Tickets to the DNA New Work Series readings are free; reservations are required.
Curated by Gabriel Greene, La Jolla Playhouse’s Director of Artistic Development, the DNA New Work Series has been a launching pad for numerous projects that have gone on to full productions in future Playhouse seasons, including Pulitzer Prize winner Ayad Akhtar’s The Who & The What; Chasing the Song, by the Tony Award-winning team of Joe DiPietro and David Bryan (Memphis, Diana); Michael Benjamin Washington’s Blueprints to Freedom; UC San Diego MFA graduate Jeff Augustin’s The Last Tiger in Haiti; Miss You Like Hell, by Pulitzer Prize winner Quiara Alegría Hudes and Erin McKeown; Kill Local, by UC San Diego MFA graduate Mat Smart; What Happens Next, by UC San Diego MFA graduate and faculty member Naomi Iizuka; The Luckiest by Melissa Ross; The Coast Starlight by Keith Bunin; SUMO by Lisa Sanaye Dring; Derecho, by Noelle Viñas; and this season’s All the Men Who’ve Frightened Me, by Noah Diaz. In addition, Marike Splint’s 59 Acres and Robert Farid Karimi’s American Dream Casino were developed in the DNA Series prior to their premieres in the WOW Festival.
All DNA New Work Series projects take place with no scenic, costume or staging elements, and actors will have scripts in hand. The creative teams will be available for interviews for feature coverage; however, in order to preserve the developmental nature of the program, DNA Series presentations are not open to review.
DNA New Work Series Projects
Directed by Jaki Bradley
Thu, December 4 at 7pm and Sat, December 6 at 7pm in PDC
Erik & Erika have been intertwined since young adulthood, for better, for worse, and for everything in between. Now 40, they re-unite at a party to celebrate Erika’s engagement – to someone else. Well Well Well is a funny, smart, and bruising play that searches for the line between addiction and devotion.
By Banna Desta
Directed by Jacole Kitchen
Fri, December 5 at 7pm and Sun, December 7 at 2pm in PDC
Abraha is part of a close-knit group of Eritrean friends living in Washington, DC, driving cabs and dreaming of returning home when their country wins its independence. But as years stretch into decades, Abraha’s dreams of stability crash into political, technological and economic shifts that threaten to upend everything. Red Taxi is a sharp, comedic and moving new play that examines how one can succeed and preserve relationships when “home” is so fragile.

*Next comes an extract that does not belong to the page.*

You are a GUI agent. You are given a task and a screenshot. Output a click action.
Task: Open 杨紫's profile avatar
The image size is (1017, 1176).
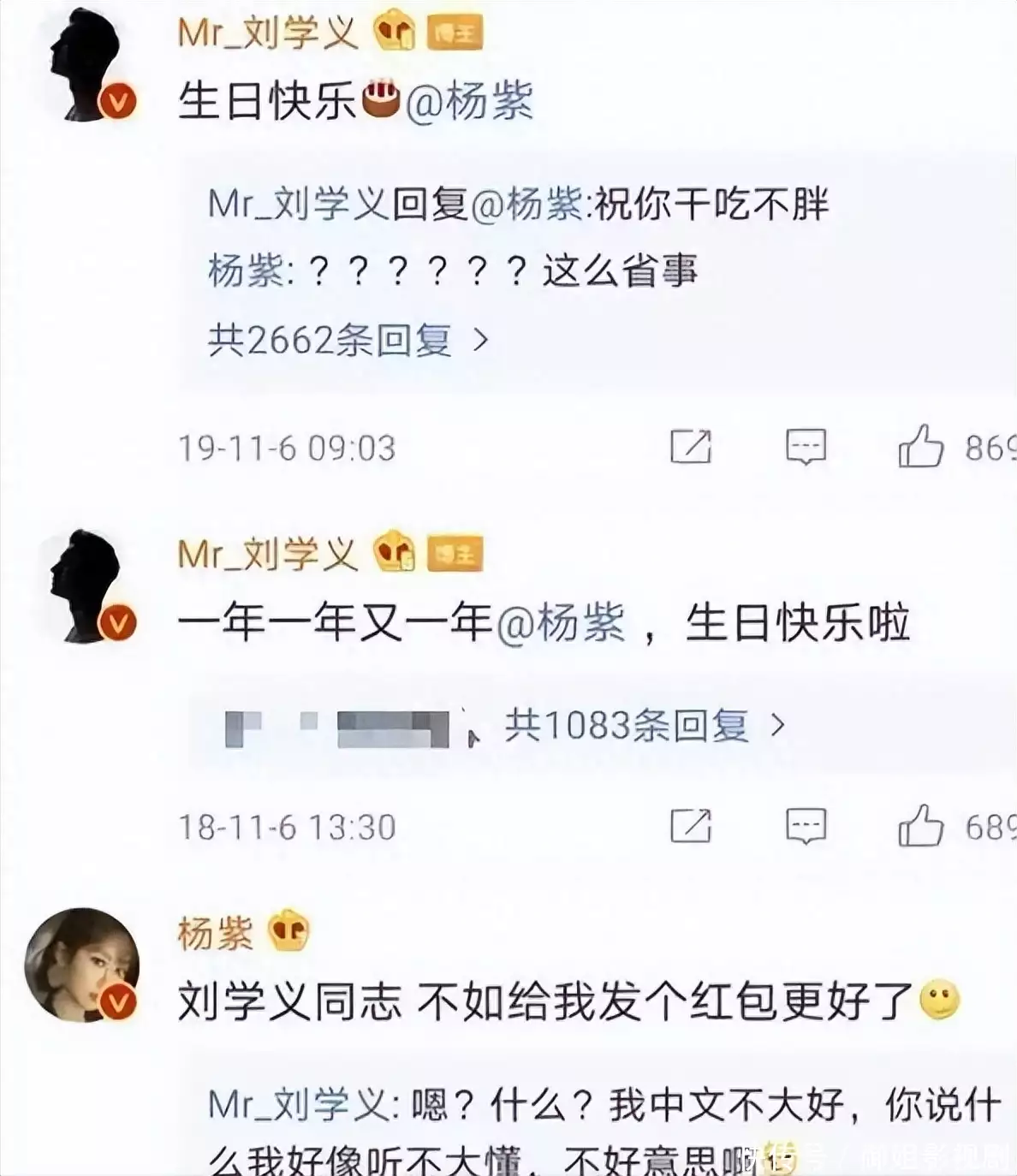[x=81, y=965]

A La Jolla Playhouse commission
Directed by Lisa Portes
Thu, December 11 at 7pm and Sat, December 13 at 7pm in PDC
Ted Williams stared down the fiercest pitchers in baseball while becoming a star for the Boston Red Sox. But when he returns to his childhood home in San Diego to visit his estranged brother Danny, Ted faces an entirely different kind of heat. Octavio Solis’s new play for La Jolla Playhouse explores identity, destiny, and how the ties that bind can also strangle.
By Quaz Degraft
Directed by Delicia Turner Sonnenberg
Fri, December 12 at 7pm and Sun, December 14 at 2pm in PDC
Every wolf starts as a cub... some just have to claw their way up. In the Black is a gripping, dark comedy solo play about an ambitious Black accountant fighting for a seat at the table in the high-stakes world of Wall Street. Torn between love, identity and the relentless pursuit of success, he must navigate power, class and identity in a system that was never built for him. How far will he go to survive...and who will he become in the process?